Now if you really wanna get tricky just take a mental note but don’t confront him or her initially about these lies of omission. And if you really really want to get tricky you first start talking about when is her mothers birthday or you talk about something pleasant that you’ve already discussed. And listen very closely at how quickly or slowly they’re speaking at that moment. When you confront her with the lie they will automatically break into that rehearsed story and their voice will speed up and most likely they’re going to add even more detail versus the original story. This part takes skill.
If you just be cool and not confront them guilt is going to start to work on them. But it’s important to let the other person know that you know somethings not right about that story. I was outraged I threatened her with leaving and then I told her I would not leave if she only told me the truth. But now I was lying to her. She knew that I knew but she wasn’t certain what I would do if she told me the truth.

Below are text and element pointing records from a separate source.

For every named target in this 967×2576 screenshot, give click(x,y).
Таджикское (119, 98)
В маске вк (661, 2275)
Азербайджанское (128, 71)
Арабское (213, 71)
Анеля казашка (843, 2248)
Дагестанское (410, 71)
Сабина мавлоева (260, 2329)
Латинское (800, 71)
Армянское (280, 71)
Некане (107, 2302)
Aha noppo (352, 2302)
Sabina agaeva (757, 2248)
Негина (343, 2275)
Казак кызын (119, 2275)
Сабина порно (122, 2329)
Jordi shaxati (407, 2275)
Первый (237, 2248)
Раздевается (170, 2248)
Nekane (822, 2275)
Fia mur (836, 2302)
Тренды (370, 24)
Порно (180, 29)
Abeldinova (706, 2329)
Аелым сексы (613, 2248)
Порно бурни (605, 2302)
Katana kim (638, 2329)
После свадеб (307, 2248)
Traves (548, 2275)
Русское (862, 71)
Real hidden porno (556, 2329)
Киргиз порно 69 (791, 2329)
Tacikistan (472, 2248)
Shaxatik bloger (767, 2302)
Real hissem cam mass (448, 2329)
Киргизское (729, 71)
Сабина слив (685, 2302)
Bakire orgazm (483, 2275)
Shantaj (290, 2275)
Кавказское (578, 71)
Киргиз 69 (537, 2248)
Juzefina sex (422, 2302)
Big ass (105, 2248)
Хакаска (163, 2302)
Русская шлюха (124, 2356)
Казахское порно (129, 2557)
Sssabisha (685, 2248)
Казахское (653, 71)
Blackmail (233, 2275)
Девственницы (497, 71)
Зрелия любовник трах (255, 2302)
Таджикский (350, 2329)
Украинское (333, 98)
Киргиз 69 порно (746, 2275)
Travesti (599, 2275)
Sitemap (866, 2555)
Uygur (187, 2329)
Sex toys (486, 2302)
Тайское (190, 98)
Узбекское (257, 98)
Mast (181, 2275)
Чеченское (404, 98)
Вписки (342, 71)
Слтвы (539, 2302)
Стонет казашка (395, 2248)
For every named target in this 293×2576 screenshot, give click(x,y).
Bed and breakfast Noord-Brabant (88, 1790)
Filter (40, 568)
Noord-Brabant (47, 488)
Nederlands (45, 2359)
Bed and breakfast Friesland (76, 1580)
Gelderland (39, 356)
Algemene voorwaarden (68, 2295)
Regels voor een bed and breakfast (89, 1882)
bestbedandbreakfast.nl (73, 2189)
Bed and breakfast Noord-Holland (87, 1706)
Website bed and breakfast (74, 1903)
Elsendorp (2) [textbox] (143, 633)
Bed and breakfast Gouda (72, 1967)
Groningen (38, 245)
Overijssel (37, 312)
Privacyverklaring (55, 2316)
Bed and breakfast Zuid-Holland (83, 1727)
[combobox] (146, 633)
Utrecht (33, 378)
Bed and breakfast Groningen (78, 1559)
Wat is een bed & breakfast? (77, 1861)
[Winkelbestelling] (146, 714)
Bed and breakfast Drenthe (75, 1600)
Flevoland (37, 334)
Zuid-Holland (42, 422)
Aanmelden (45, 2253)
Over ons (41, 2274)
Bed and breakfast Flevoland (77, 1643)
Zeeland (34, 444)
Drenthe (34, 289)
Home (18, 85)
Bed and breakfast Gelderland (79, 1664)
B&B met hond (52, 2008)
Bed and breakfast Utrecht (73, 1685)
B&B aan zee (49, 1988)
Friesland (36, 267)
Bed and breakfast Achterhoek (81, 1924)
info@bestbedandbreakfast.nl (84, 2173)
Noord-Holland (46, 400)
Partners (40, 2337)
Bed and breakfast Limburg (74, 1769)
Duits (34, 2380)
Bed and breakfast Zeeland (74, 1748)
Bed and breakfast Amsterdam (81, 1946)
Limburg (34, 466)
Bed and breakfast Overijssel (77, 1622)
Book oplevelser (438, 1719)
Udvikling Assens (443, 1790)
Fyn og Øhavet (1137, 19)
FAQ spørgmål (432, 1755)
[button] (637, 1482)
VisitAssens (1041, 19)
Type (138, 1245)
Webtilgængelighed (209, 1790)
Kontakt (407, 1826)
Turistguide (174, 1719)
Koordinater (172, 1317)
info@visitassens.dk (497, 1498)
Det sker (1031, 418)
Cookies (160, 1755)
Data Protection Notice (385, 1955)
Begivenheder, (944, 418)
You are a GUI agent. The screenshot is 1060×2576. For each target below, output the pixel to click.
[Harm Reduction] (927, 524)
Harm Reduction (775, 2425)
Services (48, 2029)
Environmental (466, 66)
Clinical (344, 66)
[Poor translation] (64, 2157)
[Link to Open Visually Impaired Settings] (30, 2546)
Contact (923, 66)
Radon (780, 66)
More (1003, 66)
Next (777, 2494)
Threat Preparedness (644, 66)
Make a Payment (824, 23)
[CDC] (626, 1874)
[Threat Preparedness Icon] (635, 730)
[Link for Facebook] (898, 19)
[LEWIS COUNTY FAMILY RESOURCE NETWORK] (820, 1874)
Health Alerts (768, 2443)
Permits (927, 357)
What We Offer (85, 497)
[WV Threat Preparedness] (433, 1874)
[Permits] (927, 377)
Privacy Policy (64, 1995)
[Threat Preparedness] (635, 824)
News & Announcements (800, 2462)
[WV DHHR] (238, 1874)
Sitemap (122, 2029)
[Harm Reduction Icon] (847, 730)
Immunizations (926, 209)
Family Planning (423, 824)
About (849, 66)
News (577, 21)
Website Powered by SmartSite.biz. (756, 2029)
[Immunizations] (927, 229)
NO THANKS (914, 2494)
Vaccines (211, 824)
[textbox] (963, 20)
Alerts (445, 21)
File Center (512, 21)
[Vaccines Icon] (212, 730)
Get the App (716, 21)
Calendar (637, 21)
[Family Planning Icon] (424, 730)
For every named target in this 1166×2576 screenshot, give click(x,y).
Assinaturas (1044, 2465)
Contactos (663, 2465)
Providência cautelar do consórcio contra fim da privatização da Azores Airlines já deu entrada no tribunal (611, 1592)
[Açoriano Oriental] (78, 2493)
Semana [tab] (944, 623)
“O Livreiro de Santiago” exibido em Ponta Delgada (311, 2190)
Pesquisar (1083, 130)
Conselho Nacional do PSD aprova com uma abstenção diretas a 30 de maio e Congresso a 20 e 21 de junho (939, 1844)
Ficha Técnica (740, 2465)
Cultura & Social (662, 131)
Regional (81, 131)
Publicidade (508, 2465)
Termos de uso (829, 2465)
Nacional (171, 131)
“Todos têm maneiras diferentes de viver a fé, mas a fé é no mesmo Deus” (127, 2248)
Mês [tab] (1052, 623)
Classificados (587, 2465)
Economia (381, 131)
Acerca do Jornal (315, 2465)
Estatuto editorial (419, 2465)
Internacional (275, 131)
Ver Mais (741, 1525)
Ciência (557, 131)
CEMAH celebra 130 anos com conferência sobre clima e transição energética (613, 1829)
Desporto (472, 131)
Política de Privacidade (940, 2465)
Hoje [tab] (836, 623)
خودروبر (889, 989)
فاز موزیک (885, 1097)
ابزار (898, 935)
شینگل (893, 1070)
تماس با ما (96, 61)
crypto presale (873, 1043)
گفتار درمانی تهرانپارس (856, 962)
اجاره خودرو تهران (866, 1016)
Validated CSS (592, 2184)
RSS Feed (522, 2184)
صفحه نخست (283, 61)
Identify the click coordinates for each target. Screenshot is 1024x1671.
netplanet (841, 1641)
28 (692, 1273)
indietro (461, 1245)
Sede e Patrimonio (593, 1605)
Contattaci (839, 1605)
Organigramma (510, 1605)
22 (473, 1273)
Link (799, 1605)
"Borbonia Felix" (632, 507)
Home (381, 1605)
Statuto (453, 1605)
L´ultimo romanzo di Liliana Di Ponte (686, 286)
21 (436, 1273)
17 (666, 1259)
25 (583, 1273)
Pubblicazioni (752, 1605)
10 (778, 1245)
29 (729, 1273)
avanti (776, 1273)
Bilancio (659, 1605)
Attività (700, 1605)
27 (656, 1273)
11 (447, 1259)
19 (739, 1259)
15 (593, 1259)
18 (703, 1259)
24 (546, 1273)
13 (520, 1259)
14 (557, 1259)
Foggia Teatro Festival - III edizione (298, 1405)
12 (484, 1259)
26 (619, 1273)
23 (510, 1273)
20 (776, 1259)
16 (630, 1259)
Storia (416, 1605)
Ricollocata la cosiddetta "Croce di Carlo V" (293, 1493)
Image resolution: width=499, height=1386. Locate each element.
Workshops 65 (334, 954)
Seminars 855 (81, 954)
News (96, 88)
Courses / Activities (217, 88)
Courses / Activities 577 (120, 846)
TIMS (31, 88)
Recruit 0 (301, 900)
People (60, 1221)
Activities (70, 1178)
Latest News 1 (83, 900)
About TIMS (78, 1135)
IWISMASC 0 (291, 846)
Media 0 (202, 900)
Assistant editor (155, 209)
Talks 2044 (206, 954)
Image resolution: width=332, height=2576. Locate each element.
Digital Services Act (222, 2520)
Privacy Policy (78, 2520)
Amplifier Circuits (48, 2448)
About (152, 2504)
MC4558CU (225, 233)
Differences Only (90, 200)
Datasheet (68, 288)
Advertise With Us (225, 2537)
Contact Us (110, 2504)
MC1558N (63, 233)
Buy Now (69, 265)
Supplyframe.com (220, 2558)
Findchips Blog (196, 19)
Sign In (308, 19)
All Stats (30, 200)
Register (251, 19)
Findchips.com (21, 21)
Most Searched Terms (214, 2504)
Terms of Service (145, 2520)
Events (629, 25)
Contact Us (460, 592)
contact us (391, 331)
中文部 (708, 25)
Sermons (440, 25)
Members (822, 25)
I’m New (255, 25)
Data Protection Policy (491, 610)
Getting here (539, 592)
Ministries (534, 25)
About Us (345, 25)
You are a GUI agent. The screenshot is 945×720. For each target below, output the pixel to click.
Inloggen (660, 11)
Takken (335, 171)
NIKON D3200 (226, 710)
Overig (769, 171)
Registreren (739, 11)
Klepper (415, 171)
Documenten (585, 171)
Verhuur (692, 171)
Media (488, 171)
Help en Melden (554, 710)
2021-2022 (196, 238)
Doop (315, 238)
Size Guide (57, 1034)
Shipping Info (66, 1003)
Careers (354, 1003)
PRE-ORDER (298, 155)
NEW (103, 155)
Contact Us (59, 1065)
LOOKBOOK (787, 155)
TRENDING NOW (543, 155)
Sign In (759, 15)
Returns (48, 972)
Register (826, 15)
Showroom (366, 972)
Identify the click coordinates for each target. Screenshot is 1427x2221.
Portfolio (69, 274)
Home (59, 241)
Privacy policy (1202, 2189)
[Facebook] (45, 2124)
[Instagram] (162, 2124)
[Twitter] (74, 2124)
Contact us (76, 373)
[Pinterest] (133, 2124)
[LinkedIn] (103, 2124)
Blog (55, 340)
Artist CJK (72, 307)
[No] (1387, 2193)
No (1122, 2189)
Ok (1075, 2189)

She did tell me that she cheated on me but it was with an old high school boyfriend she was very drunk and it didn’t mean anything. Now read that last sentence very carefully. Now she was not omitting information necessarily but she was adding information to somehow justify her deed. When she said “old boyfriend and I was drunk and he didn’t mean anything”. See that’s too much information. What most likely happened was she was smashed on two bottles of wine and she had sex with some random dude. That was about a week later and then I left. And by the way this technique that I found worked for me only work because they didn’t know I was aware of all the stuff and they were just normal liars.